WRITTEN INSTRUCTION A:
Decide whether each statement below agrees with the introduction on inattentional deafness. Answer yes or no for each, and quote the words of the text that decide it.
(i) In the study by Dehais and colleagues, 11 of 28 pilots failed to notice the landing gear alarm.
(ii) Greater visual search difficulty strengthened auditory evoked potentials to irrelevant tones.
(iii) In high-load aviation-decision scenarios, the P300 component was larger than in low-load scenarios.
**** ARTICLE
Introduction
Inattentional deafness (ID) refers to the neglect of unexpected auditory information. This is a safety critical issue, particularly in scenarios that rely on auditory warnings (e.g.,
Bliss, 2003). For example, Dehais and colleagues (2014) reported that 11 out of 28 highly trained pilots failed to notice the auditory alarm for landing gear failure that occurred simultaneously with a buffet-inducing windshear.
Typically, ID is attributed to the reduced availability of cross-modal attentional resources to process auditory information, caused by high perceptual load in the competing visual modality (
Macdonald & Lavie, 2011;
Molloy, Griffiths, Chait, & Lavie, 2015;
Raveh & Lavie, 2015). Thus, the demands of visuomotor control caused by sudden windshear, in the example provided previously (i.e.,
Dehais et al., 2014), consumed the available mental resources that would otherwise have gone toward recognizing and responding to the auditory alarm.
This account is supported by both psychophysical as well as neuroimaging evidence. To test for ID, participants are often required to perform visual tasks of varying perceptual difficulty while irrelevant sounds are presented in the background (
Macdonald & Lavie, 2011; Raveh & Lavie, 2015). Those who experience high visual load (e.g., discriminate two lines for their lengths, 3.6° vs. 3.8°) are less likely to hear unexpected sounds than those who performed an easier task (e.g., discriminate two lines for their colors, blue vs. green). Besides behavioral results, Molloy and colleagues (2015) reported that increasing visual search difficulty attenuated auditory evoked potentials of magnetoencephalographic (MEG) recordings to irrelevant audio tones. In other words, information processing demands in the visual modality reduced brain responses and thus the ability to detect irrelevant stimuli in the auditory modality. This finding agrees with neuroimaging studies conducted in experiments resembling flight control scenarios (
Dehais, Roy, Gateau, & Scannella, 2016;
Giraudet, St-Louis, Scannella, & Causse, 2015;
Scannella, Causse, Chauveau, Pastor, & Dehais, 2013). In an EEG/ERP study, participants were presented with video clips of a primary flight display with flight indicators and required to decide if landing was feasible or not while responding to auditory targets when they occurred. Here, participants were more likely to miss alarms when the simulated scenario presented indicator values that suggested degradation of aircraft status (i.e., heading, magnetic declination, wind speed). More importantly, ERP responses to the presentation of target tones in such high-load aviation-decision scenarios exhibited a smaller P300 component—namely, a positive deflection in the Pz electrode recording, around 450 to 600 milliseconds post sound presentation—than low-load scenarios (
Giraudet et al., 2015).
********
**** SUPPLIED DATA
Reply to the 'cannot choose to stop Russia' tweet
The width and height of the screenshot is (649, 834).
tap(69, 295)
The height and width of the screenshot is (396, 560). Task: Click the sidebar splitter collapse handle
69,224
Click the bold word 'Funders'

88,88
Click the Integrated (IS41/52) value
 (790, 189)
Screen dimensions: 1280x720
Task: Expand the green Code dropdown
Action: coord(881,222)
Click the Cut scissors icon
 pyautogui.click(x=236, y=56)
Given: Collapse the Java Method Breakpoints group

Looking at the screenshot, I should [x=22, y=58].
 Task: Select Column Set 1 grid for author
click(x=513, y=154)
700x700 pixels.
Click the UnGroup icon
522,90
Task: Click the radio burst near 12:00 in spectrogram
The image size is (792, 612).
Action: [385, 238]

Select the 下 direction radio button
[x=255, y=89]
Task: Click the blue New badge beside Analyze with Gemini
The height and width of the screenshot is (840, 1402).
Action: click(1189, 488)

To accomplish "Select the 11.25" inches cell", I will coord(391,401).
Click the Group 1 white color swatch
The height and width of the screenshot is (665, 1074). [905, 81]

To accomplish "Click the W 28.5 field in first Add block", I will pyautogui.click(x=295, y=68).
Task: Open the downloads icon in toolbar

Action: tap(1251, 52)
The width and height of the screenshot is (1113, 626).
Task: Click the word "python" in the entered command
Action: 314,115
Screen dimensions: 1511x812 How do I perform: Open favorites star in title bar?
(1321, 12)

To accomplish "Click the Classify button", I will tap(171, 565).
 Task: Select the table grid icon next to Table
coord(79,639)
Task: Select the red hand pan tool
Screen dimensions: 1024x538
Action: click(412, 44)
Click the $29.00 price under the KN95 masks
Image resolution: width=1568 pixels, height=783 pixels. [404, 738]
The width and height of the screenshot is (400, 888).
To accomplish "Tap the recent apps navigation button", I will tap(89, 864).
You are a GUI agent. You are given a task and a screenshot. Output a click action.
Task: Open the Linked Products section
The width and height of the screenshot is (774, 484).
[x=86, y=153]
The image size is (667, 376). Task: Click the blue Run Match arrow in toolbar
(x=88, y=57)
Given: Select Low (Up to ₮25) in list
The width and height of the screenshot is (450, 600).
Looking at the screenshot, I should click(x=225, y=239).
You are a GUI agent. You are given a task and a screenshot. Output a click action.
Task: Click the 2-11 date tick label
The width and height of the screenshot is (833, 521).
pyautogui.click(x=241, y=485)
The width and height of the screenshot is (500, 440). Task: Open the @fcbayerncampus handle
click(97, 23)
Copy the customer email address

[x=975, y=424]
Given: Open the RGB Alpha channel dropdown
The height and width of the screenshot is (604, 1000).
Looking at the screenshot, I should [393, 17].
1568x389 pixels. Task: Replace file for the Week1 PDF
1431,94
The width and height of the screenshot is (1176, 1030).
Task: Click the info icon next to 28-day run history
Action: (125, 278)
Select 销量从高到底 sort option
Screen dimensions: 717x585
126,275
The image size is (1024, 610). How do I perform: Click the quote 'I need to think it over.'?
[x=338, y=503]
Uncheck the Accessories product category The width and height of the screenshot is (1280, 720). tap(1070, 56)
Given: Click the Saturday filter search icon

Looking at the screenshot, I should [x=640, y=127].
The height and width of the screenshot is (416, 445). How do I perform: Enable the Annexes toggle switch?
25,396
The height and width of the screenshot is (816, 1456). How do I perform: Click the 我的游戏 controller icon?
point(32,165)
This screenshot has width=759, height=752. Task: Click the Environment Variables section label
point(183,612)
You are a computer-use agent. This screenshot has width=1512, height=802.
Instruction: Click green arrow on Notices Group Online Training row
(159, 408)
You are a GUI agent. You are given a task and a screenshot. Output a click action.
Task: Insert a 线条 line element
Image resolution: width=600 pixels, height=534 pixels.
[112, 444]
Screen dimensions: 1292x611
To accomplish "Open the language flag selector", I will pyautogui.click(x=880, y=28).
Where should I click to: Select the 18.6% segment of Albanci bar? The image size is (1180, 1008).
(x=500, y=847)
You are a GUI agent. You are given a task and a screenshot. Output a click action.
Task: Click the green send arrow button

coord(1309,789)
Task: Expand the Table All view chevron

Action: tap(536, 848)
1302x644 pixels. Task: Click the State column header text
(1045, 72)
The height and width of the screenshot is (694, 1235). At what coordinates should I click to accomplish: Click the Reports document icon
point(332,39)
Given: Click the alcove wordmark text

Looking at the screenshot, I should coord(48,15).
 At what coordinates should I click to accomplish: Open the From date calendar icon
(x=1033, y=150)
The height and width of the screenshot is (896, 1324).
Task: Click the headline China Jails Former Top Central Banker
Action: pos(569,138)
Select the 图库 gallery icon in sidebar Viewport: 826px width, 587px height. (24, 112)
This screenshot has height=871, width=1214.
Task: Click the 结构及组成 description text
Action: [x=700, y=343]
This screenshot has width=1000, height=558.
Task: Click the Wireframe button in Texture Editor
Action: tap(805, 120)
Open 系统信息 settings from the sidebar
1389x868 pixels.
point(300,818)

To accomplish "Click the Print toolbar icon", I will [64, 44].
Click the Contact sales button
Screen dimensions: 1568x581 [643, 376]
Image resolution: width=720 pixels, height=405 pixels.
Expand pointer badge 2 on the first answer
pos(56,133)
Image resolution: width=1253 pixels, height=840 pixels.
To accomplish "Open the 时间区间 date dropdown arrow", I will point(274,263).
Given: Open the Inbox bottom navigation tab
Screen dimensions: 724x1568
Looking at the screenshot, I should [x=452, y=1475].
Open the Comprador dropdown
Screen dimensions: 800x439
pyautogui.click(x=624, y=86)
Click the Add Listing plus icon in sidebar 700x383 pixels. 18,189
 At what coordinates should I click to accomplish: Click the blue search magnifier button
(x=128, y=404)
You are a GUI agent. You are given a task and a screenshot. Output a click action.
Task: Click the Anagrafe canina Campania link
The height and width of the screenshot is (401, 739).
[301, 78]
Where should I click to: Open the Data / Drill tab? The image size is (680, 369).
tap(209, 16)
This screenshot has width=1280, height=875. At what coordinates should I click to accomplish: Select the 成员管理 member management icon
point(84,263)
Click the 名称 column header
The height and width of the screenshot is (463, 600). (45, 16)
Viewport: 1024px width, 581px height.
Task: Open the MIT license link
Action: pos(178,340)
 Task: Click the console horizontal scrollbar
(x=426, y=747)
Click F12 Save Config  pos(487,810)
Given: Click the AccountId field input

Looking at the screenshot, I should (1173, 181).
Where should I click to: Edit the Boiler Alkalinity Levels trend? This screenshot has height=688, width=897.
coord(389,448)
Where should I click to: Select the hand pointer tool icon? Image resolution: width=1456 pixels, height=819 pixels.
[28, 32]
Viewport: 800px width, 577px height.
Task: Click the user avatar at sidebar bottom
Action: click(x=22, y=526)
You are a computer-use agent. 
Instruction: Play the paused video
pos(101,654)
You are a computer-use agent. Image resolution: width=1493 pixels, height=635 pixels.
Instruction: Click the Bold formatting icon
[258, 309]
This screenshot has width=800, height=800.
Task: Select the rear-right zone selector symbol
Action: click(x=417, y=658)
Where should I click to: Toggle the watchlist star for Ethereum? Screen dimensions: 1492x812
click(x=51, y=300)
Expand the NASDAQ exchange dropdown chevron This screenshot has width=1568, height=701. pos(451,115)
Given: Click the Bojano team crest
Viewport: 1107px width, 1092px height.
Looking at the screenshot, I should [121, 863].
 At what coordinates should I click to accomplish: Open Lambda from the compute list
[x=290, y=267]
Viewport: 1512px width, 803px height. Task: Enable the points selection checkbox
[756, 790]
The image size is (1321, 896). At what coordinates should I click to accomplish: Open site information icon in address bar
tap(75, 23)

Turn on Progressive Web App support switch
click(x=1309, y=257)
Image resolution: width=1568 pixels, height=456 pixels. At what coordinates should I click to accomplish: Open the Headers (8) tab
********
WRITTEN INSTRUCTION B:
Duplicate the part of the records that opens with the line containing "Click the Contact sales button" and closes with the line containing "Click the Add", including both of those lines.

COMPLETE RESPONSE A:
(i) Yes: "11 out of 28 highly trained pilots failed to notice the auditory alarm for landing gear failure"
(ii) No: "increasing visual search difficulty attenuated auditory evoked potentials"
(iii) No: "exhibited a smaller P300 component"

COMPLETE RESPONSE B:
Click the Contact sales button
Screen dimensions: 1568x581 [643, 376]
Image resolution: width=720 pixels, height=405 pixels.
Expand pointer badge 2 on the first answer
pos(56,133)
Image resolution: width=1253 pixels, height=840 pixels.
To accomplish "Open the 时间区间 date dropdown arrow", I will point(274,263).
Given: Open the Inbox bottom navigation tab
Screen dimensions: 724x1568
Looking at the screenshot, I should [x=452, y=1475].
Open the Comprador dropdown
Screen dimensions: 800x439
pyautogui.click(x=624, y=86)
Click the Add Listing plus icon in sidebar 700x383 pixels. 18,189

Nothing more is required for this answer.